### RECORDS TO PROCESS
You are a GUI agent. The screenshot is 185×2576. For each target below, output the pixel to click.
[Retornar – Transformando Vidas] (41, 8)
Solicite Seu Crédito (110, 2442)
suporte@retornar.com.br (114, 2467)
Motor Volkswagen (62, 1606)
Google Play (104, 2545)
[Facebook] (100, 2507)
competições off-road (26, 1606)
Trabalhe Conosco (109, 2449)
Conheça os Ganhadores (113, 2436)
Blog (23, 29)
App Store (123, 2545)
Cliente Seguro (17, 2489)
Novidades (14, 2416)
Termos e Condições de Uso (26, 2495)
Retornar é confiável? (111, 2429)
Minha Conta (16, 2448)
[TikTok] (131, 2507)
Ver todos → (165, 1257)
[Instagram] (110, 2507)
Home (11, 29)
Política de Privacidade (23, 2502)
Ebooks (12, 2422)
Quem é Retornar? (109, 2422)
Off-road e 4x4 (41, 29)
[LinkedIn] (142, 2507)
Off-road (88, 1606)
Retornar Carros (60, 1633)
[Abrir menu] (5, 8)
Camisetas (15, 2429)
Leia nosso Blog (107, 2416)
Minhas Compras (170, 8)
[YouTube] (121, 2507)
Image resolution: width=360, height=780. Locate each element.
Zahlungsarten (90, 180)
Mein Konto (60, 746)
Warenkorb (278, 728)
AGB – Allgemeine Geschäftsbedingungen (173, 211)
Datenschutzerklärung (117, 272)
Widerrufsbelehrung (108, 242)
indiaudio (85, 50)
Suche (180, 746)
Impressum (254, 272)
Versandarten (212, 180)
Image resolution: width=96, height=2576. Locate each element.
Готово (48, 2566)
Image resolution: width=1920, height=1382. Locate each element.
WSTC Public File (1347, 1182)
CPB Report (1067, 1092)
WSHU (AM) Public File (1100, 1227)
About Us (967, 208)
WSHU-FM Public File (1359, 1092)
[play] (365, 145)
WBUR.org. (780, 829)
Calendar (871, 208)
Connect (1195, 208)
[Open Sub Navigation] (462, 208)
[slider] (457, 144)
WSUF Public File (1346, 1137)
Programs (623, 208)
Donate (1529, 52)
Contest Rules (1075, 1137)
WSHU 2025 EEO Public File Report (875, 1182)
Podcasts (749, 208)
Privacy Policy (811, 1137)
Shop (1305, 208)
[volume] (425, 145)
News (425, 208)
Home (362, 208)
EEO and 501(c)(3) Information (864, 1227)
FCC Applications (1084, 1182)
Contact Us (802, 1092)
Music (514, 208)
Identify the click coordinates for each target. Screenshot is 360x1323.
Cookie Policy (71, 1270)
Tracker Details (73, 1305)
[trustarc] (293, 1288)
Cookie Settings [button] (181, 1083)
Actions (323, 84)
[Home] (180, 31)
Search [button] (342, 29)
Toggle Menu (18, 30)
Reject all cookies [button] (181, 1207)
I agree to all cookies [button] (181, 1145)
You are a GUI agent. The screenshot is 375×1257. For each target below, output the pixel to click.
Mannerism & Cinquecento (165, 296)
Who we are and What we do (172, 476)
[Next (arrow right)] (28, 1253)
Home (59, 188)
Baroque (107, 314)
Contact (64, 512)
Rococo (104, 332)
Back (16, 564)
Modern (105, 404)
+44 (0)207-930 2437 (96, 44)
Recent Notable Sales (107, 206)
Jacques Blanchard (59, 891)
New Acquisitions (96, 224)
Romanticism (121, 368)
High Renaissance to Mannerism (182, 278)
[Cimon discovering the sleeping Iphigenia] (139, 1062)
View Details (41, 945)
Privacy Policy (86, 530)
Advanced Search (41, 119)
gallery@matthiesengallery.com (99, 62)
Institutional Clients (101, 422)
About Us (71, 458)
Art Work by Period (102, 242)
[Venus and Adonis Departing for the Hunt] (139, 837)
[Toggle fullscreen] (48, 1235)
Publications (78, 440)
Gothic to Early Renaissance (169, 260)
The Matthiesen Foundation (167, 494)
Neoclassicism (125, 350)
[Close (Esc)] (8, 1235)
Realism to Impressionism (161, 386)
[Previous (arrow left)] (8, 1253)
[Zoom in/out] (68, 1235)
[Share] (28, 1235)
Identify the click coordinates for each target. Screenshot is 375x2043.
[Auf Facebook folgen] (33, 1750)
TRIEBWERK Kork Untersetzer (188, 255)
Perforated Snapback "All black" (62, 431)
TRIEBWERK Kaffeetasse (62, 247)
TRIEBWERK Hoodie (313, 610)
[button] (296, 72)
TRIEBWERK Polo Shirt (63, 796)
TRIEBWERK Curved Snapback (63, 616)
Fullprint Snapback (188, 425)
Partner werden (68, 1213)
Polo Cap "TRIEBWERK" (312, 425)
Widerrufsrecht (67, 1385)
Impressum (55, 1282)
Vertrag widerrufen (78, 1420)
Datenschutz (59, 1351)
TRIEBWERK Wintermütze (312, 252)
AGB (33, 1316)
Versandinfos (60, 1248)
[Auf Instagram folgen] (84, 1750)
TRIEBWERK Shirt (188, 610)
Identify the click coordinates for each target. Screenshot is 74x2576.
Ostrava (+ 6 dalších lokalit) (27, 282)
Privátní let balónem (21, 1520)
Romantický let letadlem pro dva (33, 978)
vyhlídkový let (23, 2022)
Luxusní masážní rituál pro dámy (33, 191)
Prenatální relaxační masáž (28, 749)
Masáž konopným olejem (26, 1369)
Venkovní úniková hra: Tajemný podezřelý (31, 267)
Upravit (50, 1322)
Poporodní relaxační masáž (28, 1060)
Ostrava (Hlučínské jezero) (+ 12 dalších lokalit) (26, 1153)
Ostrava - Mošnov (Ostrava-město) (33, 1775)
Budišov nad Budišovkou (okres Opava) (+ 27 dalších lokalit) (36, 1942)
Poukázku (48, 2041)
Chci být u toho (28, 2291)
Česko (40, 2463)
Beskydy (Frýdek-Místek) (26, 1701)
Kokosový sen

### THE TASK
Please restate, word for word, the lines of the entries that run from the first line through the one holding "Connect (1195, 208)", and add nothing.

### EXERCISE RESPONSE
You are a GUI agent. The screenshot is 185×2576. For each target below, output the pixel to click.
[Retornar – Transformando Vidas] (41, 8)
Solicite Seu Crédito (110, 2442)
suporte@retornar.com.br (114, 2467)
Motor Volkswagen (62, 1606)
Google Play (104, 2545)
[Facebook] (100, 2507)
competições off-road (26, 1606)
Trabalhe Conosco (109, 2449)
Conheça os Ganhadores (113, 2436)
Blog (23, 29)
App Store (123, 2545)
Cliente Seguro (17, 2489)
Novidades (14, 2416)
Termos e Condições de Uso (26, 2495)
Retornar é confiável? (111, 2429)
Minha Conta (16, 2448)
[TikTok] (131, 2507)
Ver todos → (165, 1257)
[Instagram] (110, 2507)
Home (11, 29)
Política de Privacidade (23, 2502)
Ebooks (12, 2422)
Quem é Retornar? (109, 2422)
Off-road e 4x4 (41, 29)
[LinkedIn] (142, 2507)
Off-road (88, 1606)
Retornar Carros (60, 1633)
[Abrir menu] (5, 8)
Camisetas (15, 2429)
Leia nosso Blog (107, 2416)
Minhas Compras (170, 8)
[YouTube] (121, 2507)
Image resolution: width=360, height=780. Locate each element.
Zahlungsarten (90, 180)
Mein Konto (60, 746)
Warenkorb (278, 728)
AGB – Allgemeine Geschäftsbedingungen (173, 211)
Datenschutzerklärung (117, 272)
Widerrufsbelehrung (108, 242)
indiaudio (85, 50)
Suche (180, 746)
Impressum (254, 272)
Versandarten (212, 180)
Image resolution: width=96, height=2576. Locate each element.
Готово (48, 2566)
Image resolution: width=1920, height=1382. Locate each element.
WSTC Public File (1347, 1182)
CPB Report (1067, 1092)
WSHU (AM) Public File (1100, 1227)
About Us (967, 208)
WSHU-FM Public File (1359, 1092)
[play] (365, 145)
WBUR.org. (780, 829)
Calendar (871, 208)
Connect (1195, 208)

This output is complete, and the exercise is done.